# Tareas a realizar:
#1 Transcribe el fragmento del texto sobre la verdad y la mentira que empieza con "Decir la verdad" y sigue hasta "en definitiva, envejece.".
#2 Retoma el texto sobre la verdad y la mentira y continúalo a partir de donde termina.

# Texto dado:
※

Decir la verdad pura y dura ayuda a quien la dice y a quien la escucha a tratar de aunar esfuerzos para intentar resolver los problemas, dar respuestas a las preguntas, mejorar el estado de las cosas.
Preferimos, sin embargo, una dulce mentira que nos reconforte. Y hasta puede funcionar -lo de la mentira, digo- porque el tiempo todo lo puede borrar y reescribir, que la memoria es un palimpsesto donde ponemos lo que conviene a nuestra tranquilidad. El tiempo, que se parece mucho al viento, desgasta las aristas, gasta los filos, descompone y desgasta los impulsos, en definitiva, envejece.
Nada es como es, sino como lo vemos, dice la más moderna de las falacias. Cada cosa que considerábamos existente no fue más que un modo de mirarla y describirla, una palabra, una frase cuando más. Todo es relato que ocurre en un abrir y cerrar de ojos de la imaginación.

※

Entradas tomadas de una colección:
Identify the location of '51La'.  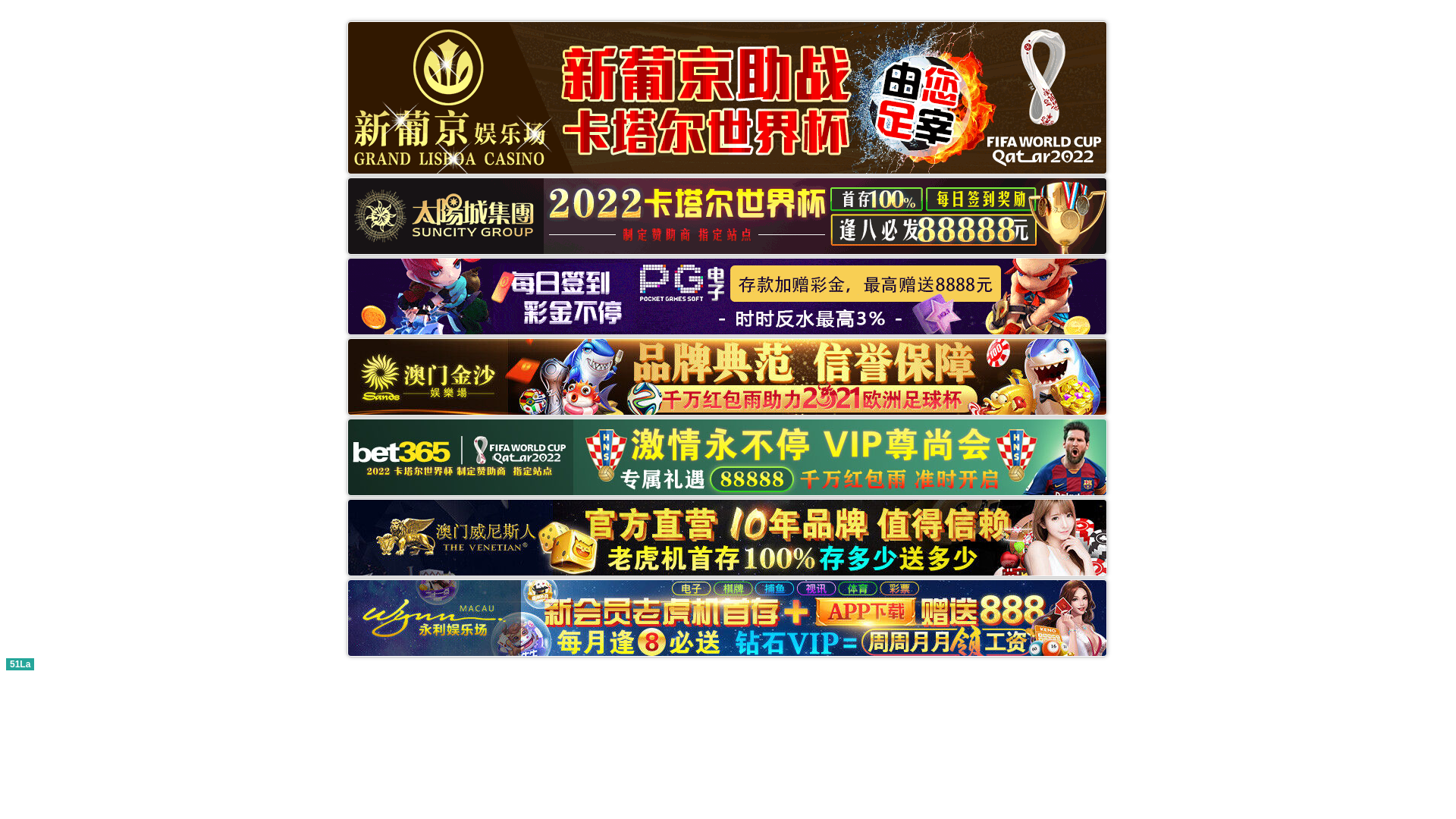
(20, 662).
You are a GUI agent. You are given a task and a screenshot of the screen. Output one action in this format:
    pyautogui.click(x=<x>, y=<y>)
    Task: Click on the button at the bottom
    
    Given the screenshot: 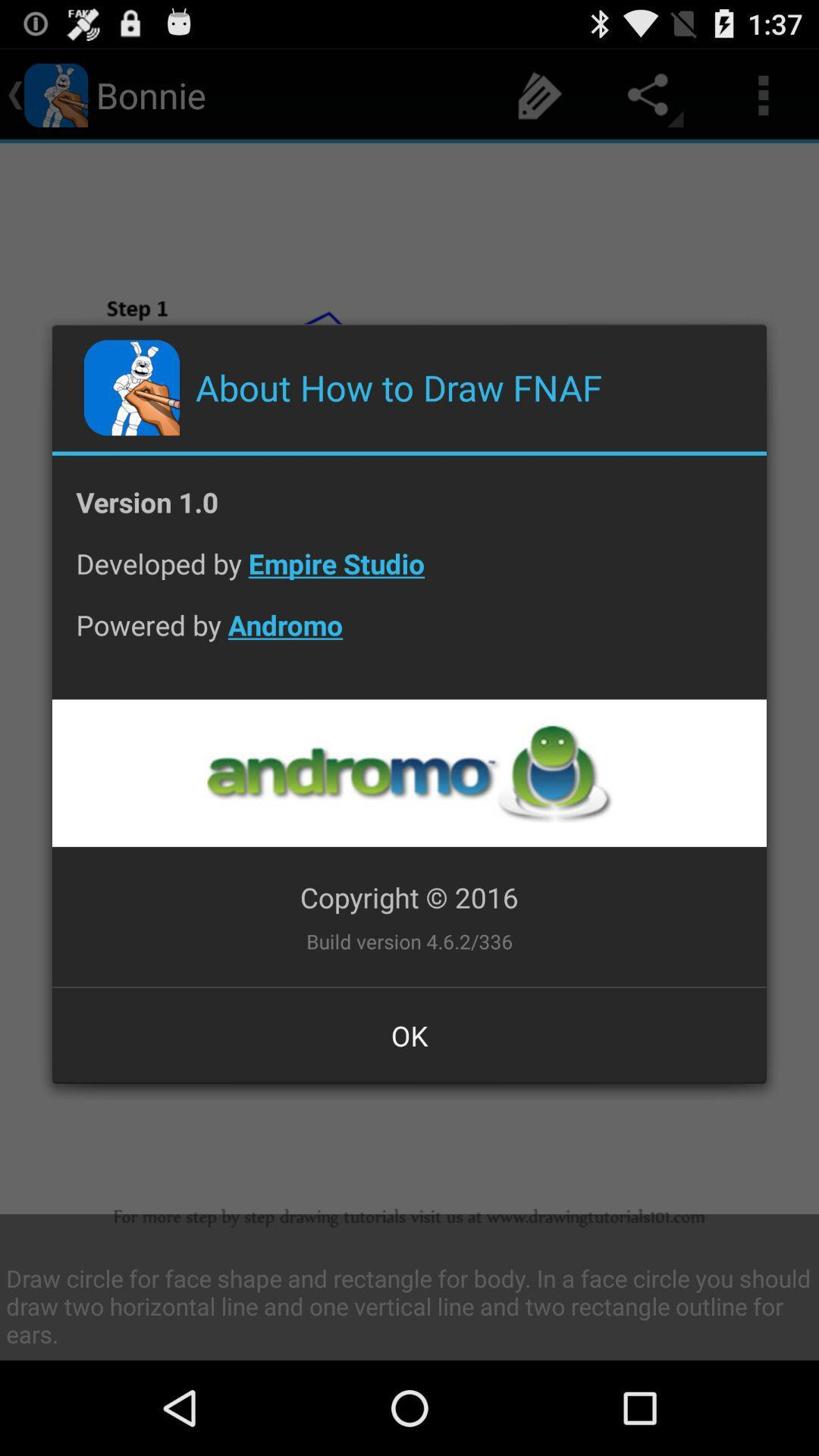 What is the action you would take?
    pyautogui.click(x=410, y=1034)
    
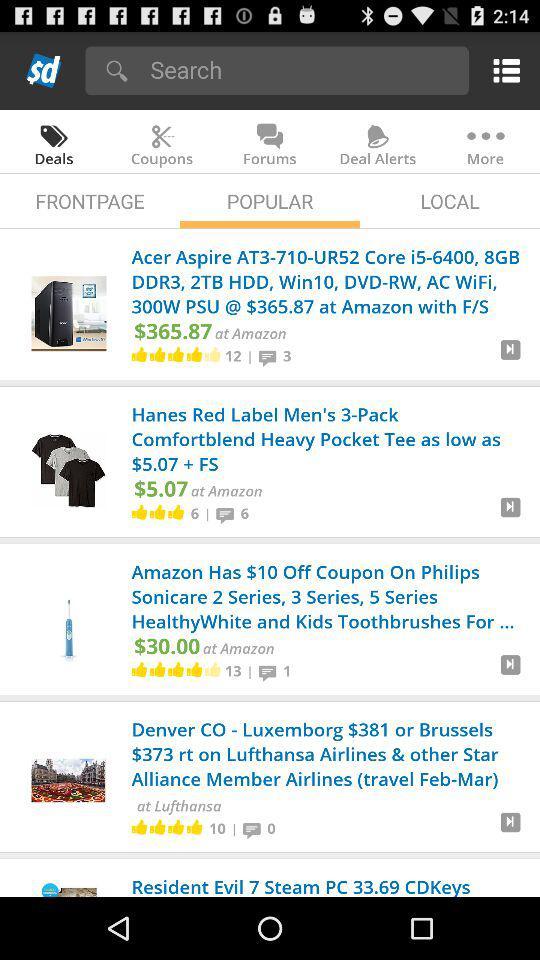  I want to click on the item above the more app, so click(502, 70).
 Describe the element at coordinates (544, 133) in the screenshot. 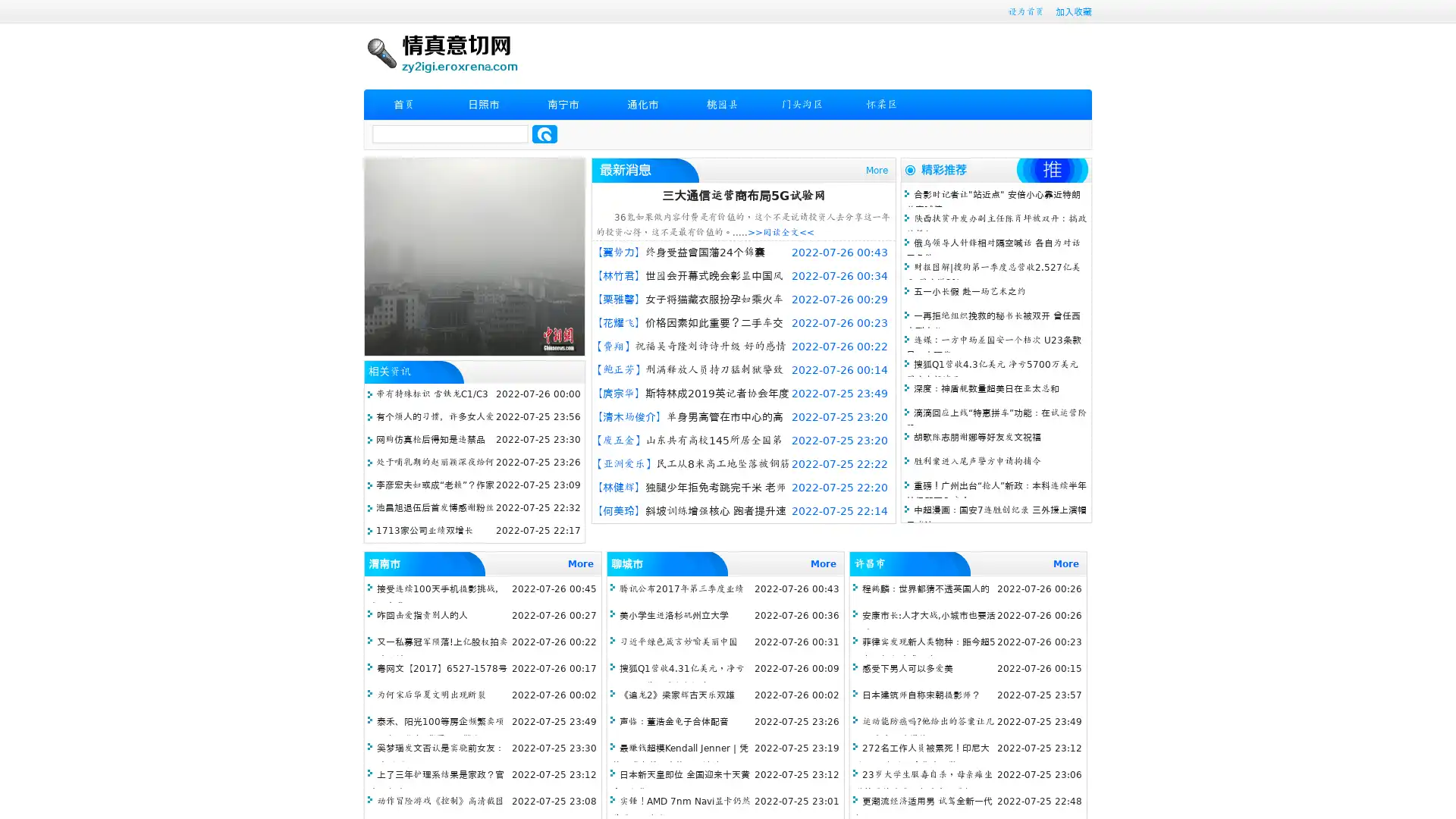

I see `Search` at that location.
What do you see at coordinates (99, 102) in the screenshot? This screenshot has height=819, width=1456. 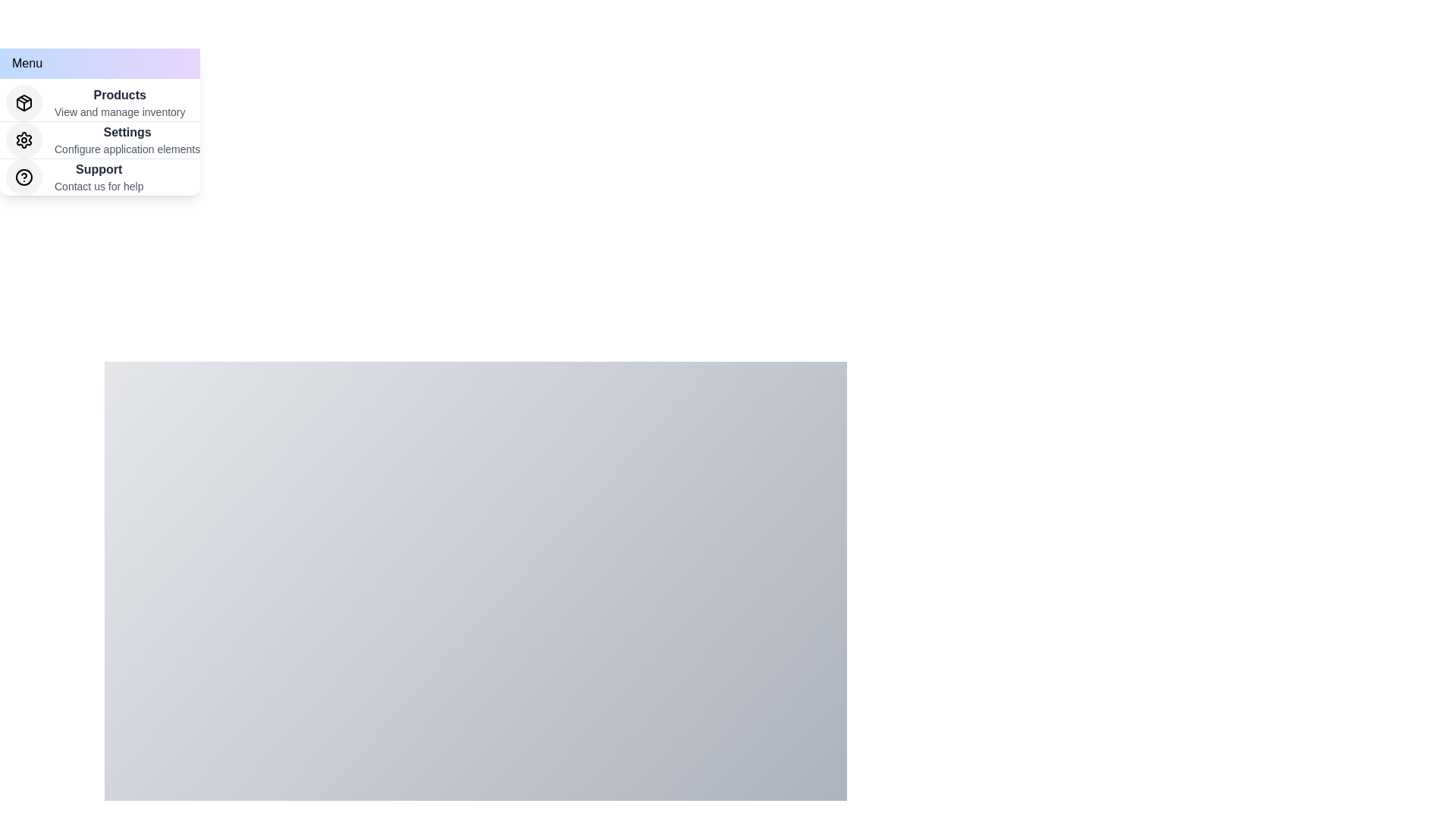 I see `the menu item labeled 'Products' to highlight it` at bounding box center [99, 102].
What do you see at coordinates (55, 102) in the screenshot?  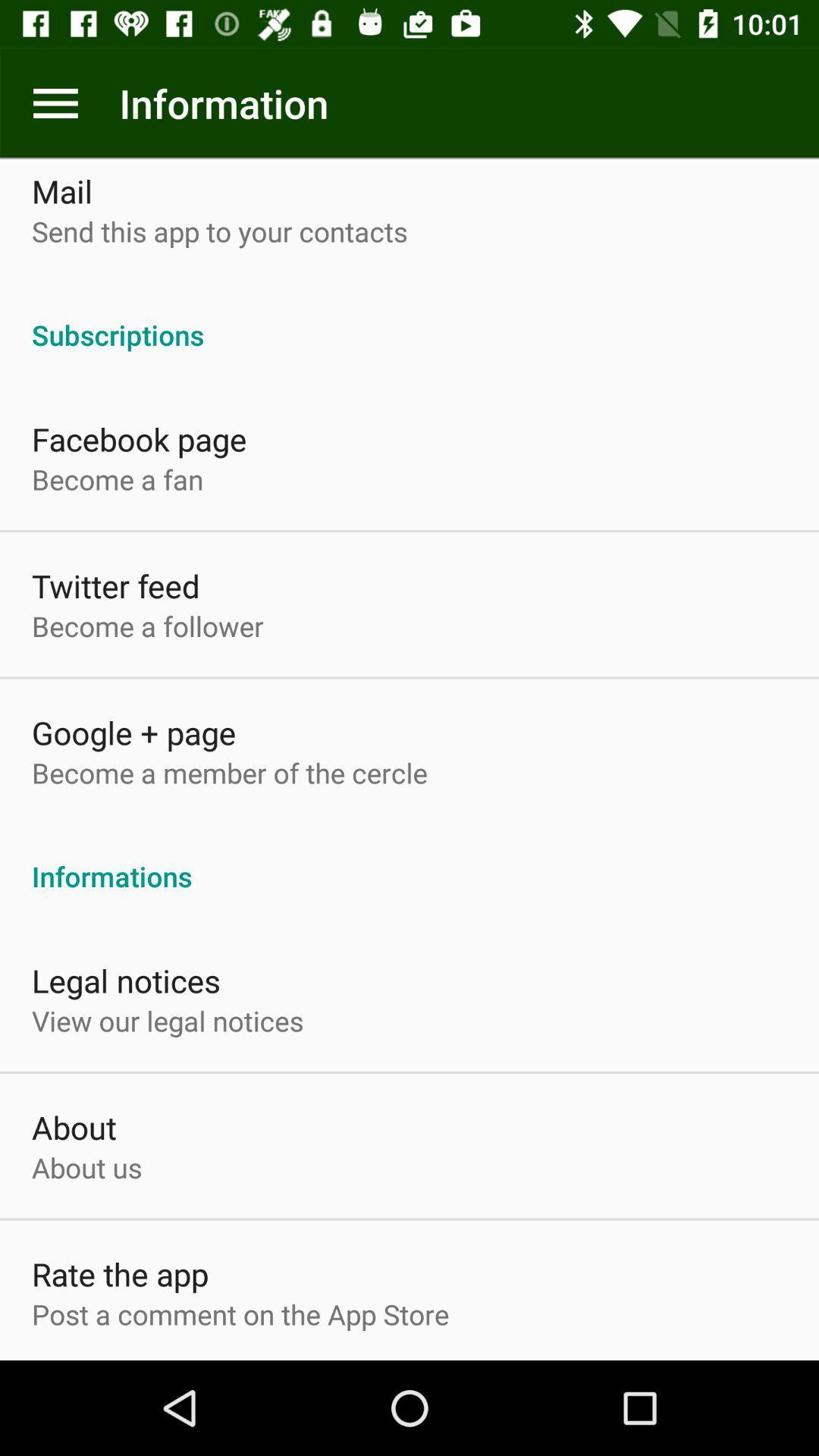 I see `menu` at bounding box center [55, 102].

※

# Respuestas esperadas:
#1
Decir la verdad pura y dura ayuda a quien la dice y a quien la escucha a tratar de aunar esfuerzos para intentar resolver los problemas, dar respuestas a las preguntas, mejorar el estado de las cosas.
Preferimos, sin embargo, una dulce mentira que nos reconforte. Y hasta puede funcionar -lo de la mentira, digo- porque el tiempo todo lo puede borrar y reescribir, que la memoria es un palimpsesto donde ponemos lo que conviene a nuestra tranquilidad. El tiempo, que se parece mucho al viento, desgasta las aristas, gasta los filos, descompone y desgasta los impulsos, en definitiva, envejece.

#2
Por eso somos pobres o ricos según se nos apetezcan o no objetos de deseo, tal ves cosas materiales o prebendas y privilegios culturales, y, según, ricos insaciables o pobres satisfechos. “Que no me quites el sol”, hay que recordar que solicitó como única petición Diógenes, que sobrevivía en un barril abandonado, nada menos que a Alejandro, dueño del mundo conocido, cuando Alejandro le ofreció lo que prefiriese.
Hace muy poco, en una tienda pletórica de juguetes, uno de mis nietos prefirió algo que me costó menos de un euro. Iba feliz.
¿A ti –me preguntan- cómo se te ocurre decir que las cosas van mal? A lo mejor -respondo esperanzadamente dudoso- es que soy imbécil.